▶ [Document extract]:
※

Boosting your business’s resilience to cybercrime
Want to protect your business data? Start thinking like a cyber criminal, writes Suzy Clarke. Over the past 12 months, millions of customers around the world have been impacted by some of the biggest data breaches in history. Small businesses are particularly at risk, as they work with sensitive personal and financial information every day. […]
Want to protect your business data? Start thinking like a cyber criminal, writes Suzy Clarke.
Over the past 12 months, millions of customers around the world have been impacted by some of the biggest data breaches in history. Small businesses are particularly at risk, as they work with sensitive personal and financial information every day.
October is Cybersecurity Awareness Month and a timely reminder to stay secure online. So how can you protect your business?
It all starts with understanding the mindset of a cyber criminal. Who are they? What are they looking for? Why are they stealing information? And how do they get it?
Who is behind a cyber attack?
Despite the stereotypes, cyber criminals aren’t necessarily well-funded geniuses who lurk in the shadows building sophisticated hacking programs. The barrier to entry is actually much lower, with cybercrime tools and services available to anyone with the right motivation.
There are four kinds of cyber criminals:
- Hackers, who use their skills to break into vulnerable systems and networks.
- Cyberactivists, who often have political or ideological reasons for exploiting a company and exposing their data.
- ‘Script kiddies’, who don’t have technical expertise and use off-the-shelf hacking tools to steal data.
- Malicious insiders, who are employees using their position to steal sensitive information from their company.
What do cyber criminals want?
Data is the ultimate prize for a cyber criminal. This could be anything from the personal information of staff and customers, to confidential business information like sales and inventory records, credit cards and banking information, or account credentials used to access company systems.
Personal information can be used to commit identity fraud like scam campaigns, or payment fraud like transactions on stolen credit cards. Business information can be sold to competitors or state sponsors, and used to gain access to company accounts. Cyber criminals steal this data by gaining control of the accounts that access it.
Once they have access to your accounts, cyber criminals can change your password and lock you out, then use this account to access other online services. For example, imagine if a cyber criminal was able to access your email account. They could intercept a PDF invoice and edit the payment details, to trick your customers into paying a fraudulent bank account instead of you.
How do cyber criminals access your accounts?
Cyber criminals use a number of tactics to gain access to your accounts:
- Direct attacks, using tools that allow them to guess or break passwords that are weak. If you’ve used that password across multiple accounts, the damage could be wide ranging.
- Phishing and social engineering, where cyber criminals trick people into handing over their details using links or requests in emails, texts, phone calls and other communications.
- Malware, which is malicious software that can infect your device to monitor your activity, and provide backdoor access to your systems.
- Ransomware, which spreads across your devices to lock them, so the cyber criminal can threaten to expose or erase your data unless you pay a ransom.
How can you protect your business?

※

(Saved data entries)
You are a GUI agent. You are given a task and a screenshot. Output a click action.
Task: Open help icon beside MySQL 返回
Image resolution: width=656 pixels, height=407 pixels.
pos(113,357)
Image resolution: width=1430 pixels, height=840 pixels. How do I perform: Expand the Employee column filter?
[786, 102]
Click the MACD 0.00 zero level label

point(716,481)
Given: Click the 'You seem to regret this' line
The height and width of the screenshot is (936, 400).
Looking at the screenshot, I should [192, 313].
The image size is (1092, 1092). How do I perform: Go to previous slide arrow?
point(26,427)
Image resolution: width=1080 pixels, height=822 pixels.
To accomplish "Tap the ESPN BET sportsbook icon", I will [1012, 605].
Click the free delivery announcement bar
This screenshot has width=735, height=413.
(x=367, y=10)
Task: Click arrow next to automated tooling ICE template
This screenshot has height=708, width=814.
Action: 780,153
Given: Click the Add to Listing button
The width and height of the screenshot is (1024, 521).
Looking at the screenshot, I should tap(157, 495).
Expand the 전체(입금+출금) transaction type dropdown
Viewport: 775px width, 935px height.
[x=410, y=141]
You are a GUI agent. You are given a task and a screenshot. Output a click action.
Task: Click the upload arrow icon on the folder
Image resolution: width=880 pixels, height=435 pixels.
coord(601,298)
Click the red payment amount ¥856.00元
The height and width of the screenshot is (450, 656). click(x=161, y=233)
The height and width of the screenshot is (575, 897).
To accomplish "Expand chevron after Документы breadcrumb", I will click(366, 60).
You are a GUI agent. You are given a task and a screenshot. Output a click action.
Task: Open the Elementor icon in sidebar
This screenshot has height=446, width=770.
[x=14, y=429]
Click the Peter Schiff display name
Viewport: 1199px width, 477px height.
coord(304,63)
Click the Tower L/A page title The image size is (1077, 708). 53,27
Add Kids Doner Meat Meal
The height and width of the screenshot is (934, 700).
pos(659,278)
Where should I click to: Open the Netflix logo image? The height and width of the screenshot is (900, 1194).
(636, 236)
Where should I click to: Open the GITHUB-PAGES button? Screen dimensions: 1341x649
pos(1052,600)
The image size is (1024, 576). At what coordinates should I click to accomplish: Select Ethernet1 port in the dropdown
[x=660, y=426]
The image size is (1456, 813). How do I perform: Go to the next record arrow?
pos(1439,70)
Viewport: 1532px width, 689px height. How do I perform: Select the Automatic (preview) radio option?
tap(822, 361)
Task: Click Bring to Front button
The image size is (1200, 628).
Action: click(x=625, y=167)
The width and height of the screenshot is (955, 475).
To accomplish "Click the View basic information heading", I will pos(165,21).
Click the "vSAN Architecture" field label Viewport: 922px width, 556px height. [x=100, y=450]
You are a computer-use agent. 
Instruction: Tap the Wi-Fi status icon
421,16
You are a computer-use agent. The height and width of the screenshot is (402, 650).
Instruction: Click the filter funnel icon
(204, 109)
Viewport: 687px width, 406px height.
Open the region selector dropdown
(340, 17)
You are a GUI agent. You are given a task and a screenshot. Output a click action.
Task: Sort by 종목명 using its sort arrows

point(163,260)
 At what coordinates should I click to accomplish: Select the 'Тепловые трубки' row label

※

▶ [How to complete this task]:
Duplicate the part of the cybercrime article from "There are four" to "access company systems.", word for word. Rely only on the cybercrime article itself, not on the data.

▶ [Answer section]:
There are four kinds of cyber criminals:
- Hackers, who use their skills to break into vulnerable systems and networks.
- Cyberactivists, who often have political or ideological reasons for exploiting a company and exposing their data.
- ‘Script kiddies’, who don’t have technical expertise and use off-the-shelf hacking tools to steal data.
- Malicious insiders, who are employees using their position to steal sensitive information from their company.
What do cyber criminals want?
Data is the ultimate prize for a cyber criminal. This could be anything from the personal information of staff and customers, to confidential business information like sales and inventory records, credit cards and banking information, or account credentials used to access company systems.